In base a quest’ultima considerazione la mancanza di interesse per la democrazia ateniese ostentata dai politologi contemporanei potrebbe anche sembrare giustificata. E’ certo che sotto il profilo costituzionale non c’è nulla da imparare; le esigenze e le norme dell’antico sistema greco non hanno nulla a che vedere con i nostri problemi.
Tuttavia la storia costituzionale è un fenomeno che rimane in superficie. Gran parte della densa storia politica statunitense del XX secolo si trova fuori dalla sfera della “educazione civica” che fui costretto a studiare a scuola. E ciò vale anche per quella dell’antica Atene.
Grazie al sistema di governo che ho brevemente descritto, Atene riuscì a essere per quasi duecento anni lo stato più prospero, più potente, più stabile, internamente più pacifico e di gran lunga più ricco culturalmente di tutto il mondo greco…. Anche se l’assemblea votò l’invasione di un’isola della quale non conosceva né la grandezza né la popolazione il sistema funzionava.
“Neppure la povertà è un impedimento – pare che abbia detto Pericle in un discorso commemorativo dei caduti di guerra (Tucidide II, 37,1) – poiché per quanto oscura possa essere la sua condizione, un cittadino può comunque essere utile alla sua polis”. La diffusa partecipazione pubblica agli affari dello stato – compresa quella dei “falliti, degli emarginati sociali, degli economicamente instabili, degli incolti – non condusse a “movimenti estremisti”. E’ provato che di fatto il diritto di parola nell’Assemblea, dove discorsi stolti non erano tollerati, era esercitato da pochi; la condotta assembleare riconosceva l’esistenza della competenza politica e tecnica e in ciascun periodo faceva assegnamento su un esiguo numero di uomini che tracciavano le alternative politiche tra le quali operare una scelta. Tuttavia la prassi differiva totalmente dalla posizione elitista formulata da Schumpeter: “Il metodo democratico è lo strumento istituzionale per giungere a decisioni politiche, in base al quale singoli individui ottengono il potere di decidere attraverso una competizione che ha per oggetto il voto popolare”.

Nota
Moses Finley, in questo breve brano tratto da La democrazia degli antichi e dei moderni, Mondadori, 1992, prende spunto da una celebre riunione dell’Agorà ateniese a proposito della spedizione in Sicilia durante la guerra del Peloponneso, raccontata con ampiezza di particolari da Tucidide, per delineare i caratteri della democrazia ateniese.
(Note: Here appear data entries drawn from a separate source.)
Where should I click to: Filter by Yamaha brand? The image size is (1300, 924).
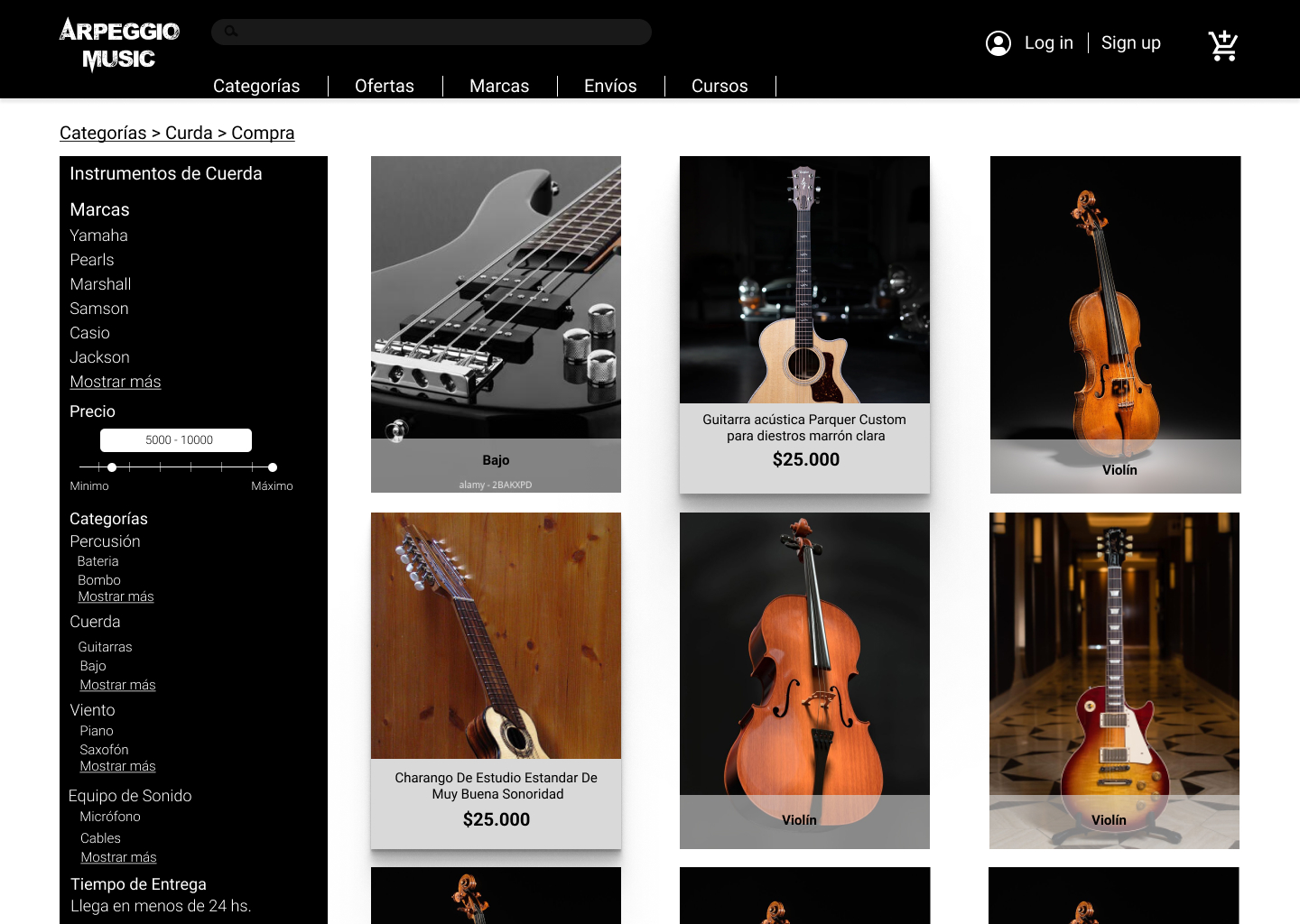[x=99, y=236]
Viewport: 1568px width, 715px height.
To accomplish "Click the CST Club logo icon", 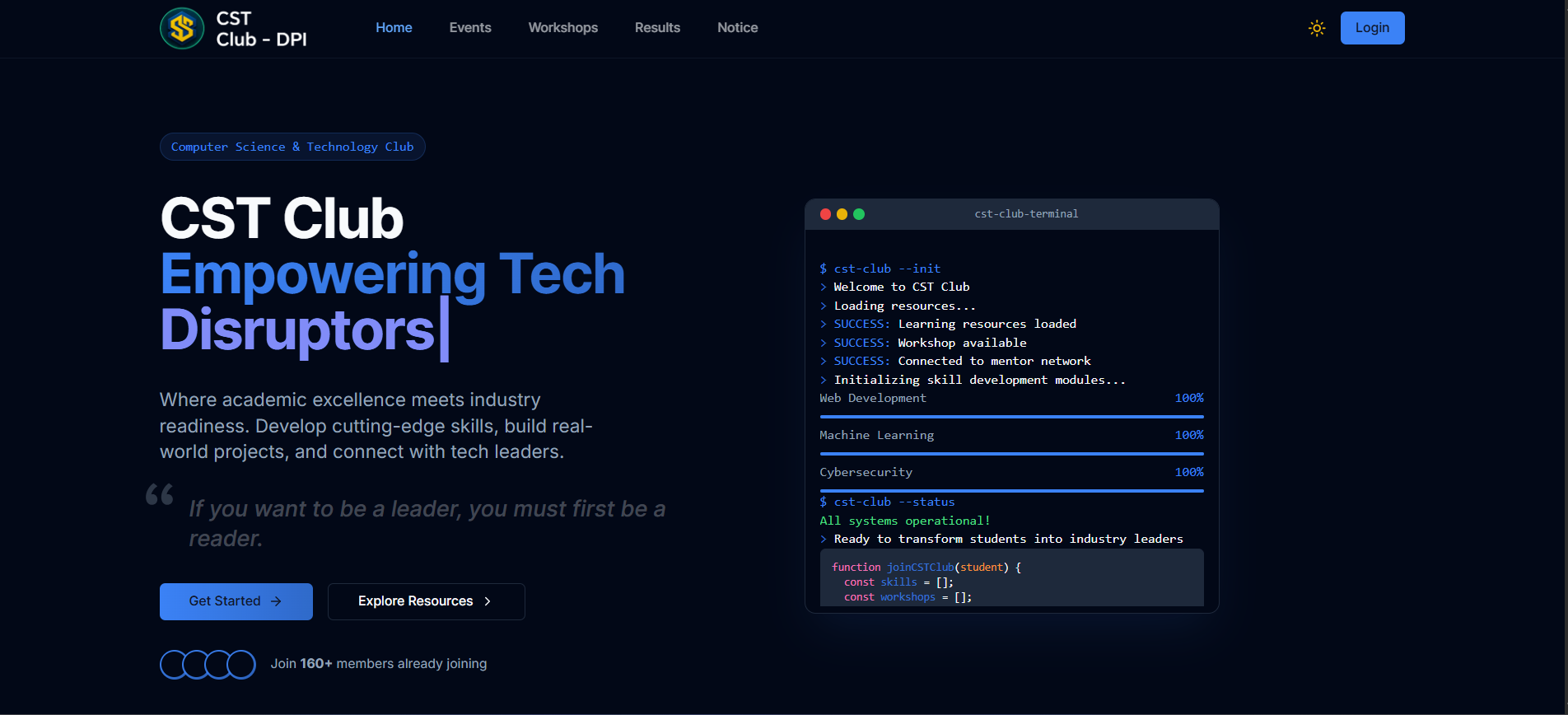I will (x=182, y=29).
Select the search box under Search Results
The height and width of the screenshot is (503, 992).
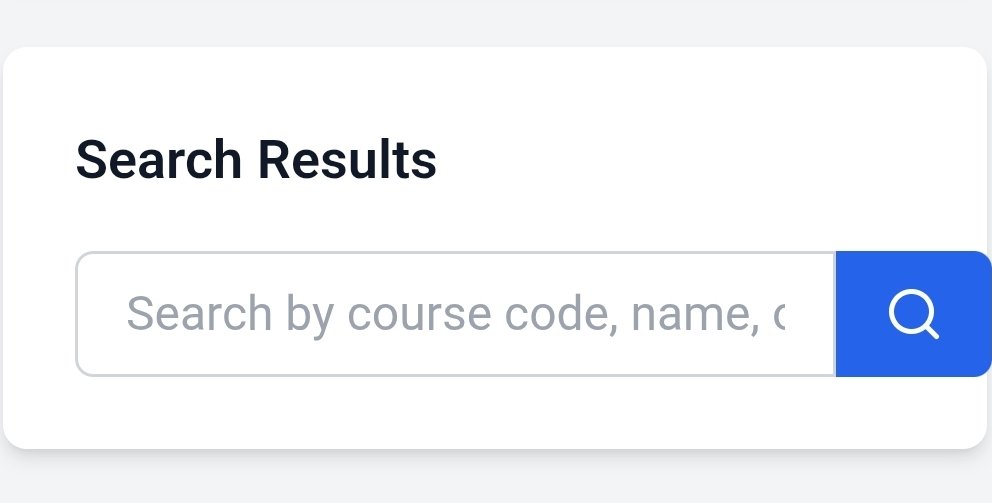(x=455, y=315)
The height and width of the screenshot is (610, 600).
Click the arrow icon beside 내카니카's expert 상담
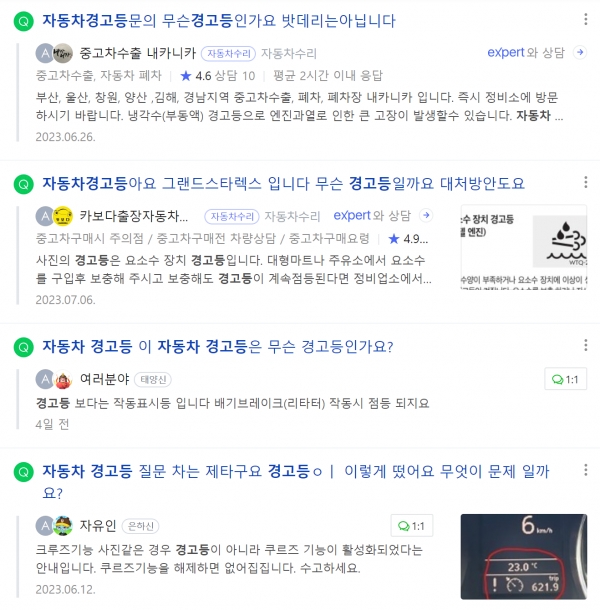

Essa, come è noto, escludeva le donne e le persone di condizione servile; ma, nella lettura che ne fa Finley, era assai meno elitaria delle moderne democrazie rappresentative. E’ molto importante la sottolineatura finale con la citazione di Schumpeter: Finley non nega affatto il ruolo dei leader, ma oggetto del confronto popolare nella piazza della polis democratica resta la “decisione” e non la delega a questo o quel “decisore”.